Sitting on the train that stubbornly refused to carry me to my destination, I realized the my Romantic Ideal of Travel, the poetry of motion, if you will, does not actually exist. My rose-tinted, soft-focused lenses shattered.
I’ve always been in love with the idea of travel. Setting out for places unknown evokes feelings of excitement and adventure. It makes me feel like Shasta and Bree journeying across the vast ocean of desert to Narnia and the North. It’s poetic, this idea of setting out taking neither cloak nor staff nor pocket handkerchief, until you try it out in real life and you realize on your first international flight that travel can sometimes involve very long stretches without showers or changes of underwear. That, my friends, is not very romantic at all.
In reality, traveling in a foreign country is stressful. Simple things like finding food, or figuring out which track your train is leaving from become infinitely more complicated when you can only communicate through hand gestures and phrasebook Italian. But I stood in the doorway of our train compartment, watching the field burn, Tommy Lee talk on his cell phone, and 90% of the train passengers hiking along the tracks to the next town 5 km away, and the thought came distinctly to my mind that in my greasy, smelly state, 7 hours behind schedule, I was having fun anyway. We had given up hope of ever reaching the Cinque Terre. We were destined to stay forever on this stupid non-moving vehicle that had hundreds of wheels, and we would no doubt perish shortly after our granola and water bottle supply ran out.

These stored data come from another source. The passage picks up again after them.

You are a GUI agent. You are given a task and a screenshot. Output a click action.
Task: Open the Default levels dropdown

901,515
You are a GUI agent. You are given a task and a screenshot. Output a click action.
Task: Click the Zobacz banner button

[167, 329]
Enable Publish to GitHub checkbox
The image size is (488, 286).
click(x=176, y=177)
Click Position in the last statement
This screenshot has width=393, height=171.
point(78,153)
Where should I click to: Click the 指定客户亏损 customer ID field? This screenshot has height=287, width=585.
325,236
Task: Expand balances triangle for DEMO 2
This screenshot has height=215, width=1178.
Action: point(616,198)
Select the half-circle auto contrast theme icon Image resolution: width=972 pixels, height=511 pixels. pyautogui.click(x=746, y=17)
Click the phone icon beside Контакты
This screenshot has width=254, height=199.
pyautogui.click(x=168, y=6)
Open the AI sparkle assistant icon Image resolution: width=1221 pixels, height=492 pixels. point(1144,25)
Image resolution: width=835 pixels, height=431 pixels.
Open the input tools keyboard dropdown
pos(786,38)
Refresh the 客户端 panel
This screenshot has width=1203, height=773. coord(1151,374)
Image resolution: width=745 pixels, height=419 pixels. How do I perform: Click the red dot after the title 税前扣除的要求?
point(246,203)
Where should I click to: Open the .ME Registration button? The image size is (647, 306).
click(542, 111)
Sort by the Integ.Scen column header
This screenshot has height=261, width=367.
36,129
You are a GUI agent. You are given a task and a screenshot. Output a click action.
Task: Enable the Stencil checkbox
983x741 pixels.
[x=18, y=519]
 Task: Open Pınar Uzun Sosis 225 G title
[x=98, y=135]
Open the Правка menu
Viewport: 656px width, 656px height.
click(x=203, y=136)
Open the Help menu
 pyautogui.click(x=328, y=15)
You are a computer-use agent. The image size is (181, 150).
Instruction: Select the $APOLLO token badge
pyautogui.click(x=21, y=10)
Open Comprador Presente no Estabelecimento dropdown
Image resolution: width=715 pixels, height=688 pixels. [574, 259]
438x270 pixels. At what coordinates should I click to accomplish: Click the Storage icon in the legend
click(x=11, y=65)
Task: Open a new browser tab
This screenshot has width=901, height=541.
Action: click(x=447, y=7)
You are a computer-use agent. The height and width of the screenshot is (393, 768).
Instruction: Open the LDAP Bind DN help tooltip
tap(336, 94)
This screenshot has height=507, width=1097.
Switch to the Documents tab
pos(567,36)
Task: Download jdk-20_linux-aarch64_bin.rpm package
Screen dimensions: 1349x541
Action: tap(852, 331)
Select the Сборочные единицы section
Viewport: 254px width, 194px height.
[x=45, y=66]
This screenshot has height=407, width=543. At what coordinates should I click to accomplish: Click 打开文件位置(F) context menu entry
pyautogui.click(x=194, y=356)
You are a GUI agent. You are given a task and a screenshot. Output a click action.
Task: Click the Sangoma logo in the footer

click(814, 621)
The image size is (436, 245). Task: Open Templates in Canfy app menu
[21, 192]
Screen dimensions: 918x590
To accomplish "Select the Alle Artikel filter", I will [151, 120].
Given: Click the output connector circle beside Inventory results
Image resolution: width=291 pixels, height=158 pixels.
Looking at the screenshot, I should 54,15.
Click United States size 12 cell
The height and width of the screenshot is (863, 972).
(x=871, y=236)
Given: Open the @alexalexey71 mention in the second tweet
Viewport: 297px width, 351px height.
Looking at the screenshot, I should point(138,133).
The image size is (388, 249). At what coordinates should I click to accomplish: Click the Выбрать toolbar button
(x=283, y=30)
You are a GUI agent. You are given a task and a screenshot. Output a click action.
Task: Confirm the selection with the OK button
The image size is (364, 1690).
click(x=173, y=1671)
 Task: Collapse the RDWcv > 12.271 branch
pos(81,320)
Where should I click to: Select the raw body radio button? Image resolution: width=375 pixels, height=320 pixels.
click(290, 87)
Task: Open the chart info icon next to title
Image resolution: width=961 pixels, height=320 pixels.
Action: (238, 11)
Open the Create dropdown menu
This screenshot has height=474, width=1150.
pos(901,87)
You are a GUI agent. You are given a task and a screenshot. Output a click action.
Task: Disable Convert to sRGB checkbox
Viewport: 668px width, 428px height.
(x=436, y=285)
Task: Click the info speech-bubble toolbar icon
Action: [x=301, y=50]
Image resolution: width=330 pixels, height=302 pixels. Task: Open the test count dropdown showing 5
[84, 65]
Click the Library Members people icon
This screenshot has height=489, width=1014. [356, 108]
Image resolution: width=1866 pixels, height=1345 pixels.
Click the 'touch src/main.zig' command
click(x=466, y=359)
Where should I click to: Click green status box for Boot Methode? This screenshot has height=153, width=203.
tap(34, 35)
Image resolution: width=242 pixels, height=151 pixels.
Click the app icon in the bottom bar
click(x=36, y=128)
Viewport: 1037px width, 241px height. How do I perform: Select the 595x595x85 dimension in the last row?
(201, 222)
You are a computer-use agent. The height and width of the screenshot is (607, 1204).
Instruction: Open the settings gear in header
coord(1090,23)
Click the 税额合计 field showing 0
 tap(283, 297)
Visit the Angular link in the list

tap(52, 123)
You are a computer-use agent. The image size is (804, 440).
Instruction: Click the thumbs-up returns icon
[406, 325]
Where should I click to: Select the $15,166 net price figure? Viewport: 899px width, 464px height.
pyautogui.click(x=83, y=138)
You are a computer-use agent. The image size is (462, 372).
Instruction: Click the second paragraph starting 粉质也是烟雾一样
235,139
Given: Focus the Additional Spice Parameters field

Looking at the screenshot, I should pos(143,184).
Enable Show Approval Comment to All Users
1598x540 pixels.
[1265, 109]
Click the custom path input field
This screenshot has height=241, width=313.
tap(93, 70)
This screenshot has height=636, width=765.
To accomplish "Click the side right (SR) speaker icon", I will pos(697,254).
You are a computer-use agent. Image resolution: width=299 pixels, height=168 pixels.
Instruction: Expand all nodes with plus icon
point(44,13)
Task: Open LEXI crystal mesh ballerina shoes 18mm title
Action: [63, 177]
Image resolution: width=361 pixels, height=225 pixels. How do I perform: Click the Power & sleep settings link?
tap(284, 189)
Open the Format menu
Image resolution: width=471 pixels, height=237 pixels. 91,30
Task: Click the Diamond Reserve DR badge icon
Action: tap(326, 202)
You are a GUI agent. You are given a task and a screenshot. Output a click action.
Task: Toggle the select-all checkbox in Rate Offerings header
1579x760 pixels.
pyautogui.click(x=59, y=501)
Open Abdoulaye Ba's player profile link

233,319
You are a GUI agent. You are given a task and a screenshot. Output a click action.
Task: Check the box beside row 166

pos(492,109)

Every expectation I had for my vacation went out the door—had maybe even left 24 hours earlier when we got the news of our first 5 hour flight delay. At any rate, me—expectations—gone. I remembered something G.K. Chesterton wrote in a newspaper column in the early 20th: “An inconvenience is only an adventure wrongly considered”—this was his response to half of London being flooded! This travel day had started with a sunrise over the Mediterranean from the plane window. The sun set in that field outside of Milan, and midnight saw us finally reaching our apartment, being meekly led by Ugo, who was scolding us for leaving the train station.
“There was no phone, and everything was closed, and it was raining,” I said.His hand gestures and mixed English and Italian indicated that hiking to the top of the hill in search of a phone booth, and waiting, shivering in an electrical storm on the steps of San Giovanni was not acceptable behavior. We apologized.
But in spite of the rain and the cold and the dark and the locked church doors, and in spite of how glad we were to see Ugo come up the street with the umbrella that dwarfed his small stature, I would trade none of those “inconveniences.” It was here that I remembered Chesterton, again. In the same essay, he writes, Did you ever hear a small boy complain of having to hang about a railway station and wait for a train? No; for to him to be inside a railway station is to be inside a cavern of wonder and a palace of poetical pleasures. Because to him the red light and the green light on the signal are like a new sun and a new moon. Because to him when the wooden arm of the signal falls down suddenly, it is as if a great king had thrown down his staff as a signal and started a shrieking tournament of trains. I myself am of little boys' habit in this matter.
I swear I am not making any of this up, but huddled against the side of the building with the rain gusting, and the lightening crashing out over the sea, choral music started echoing lightly from inside the church like a surreal anointing. It sounded like it was coming from heaven.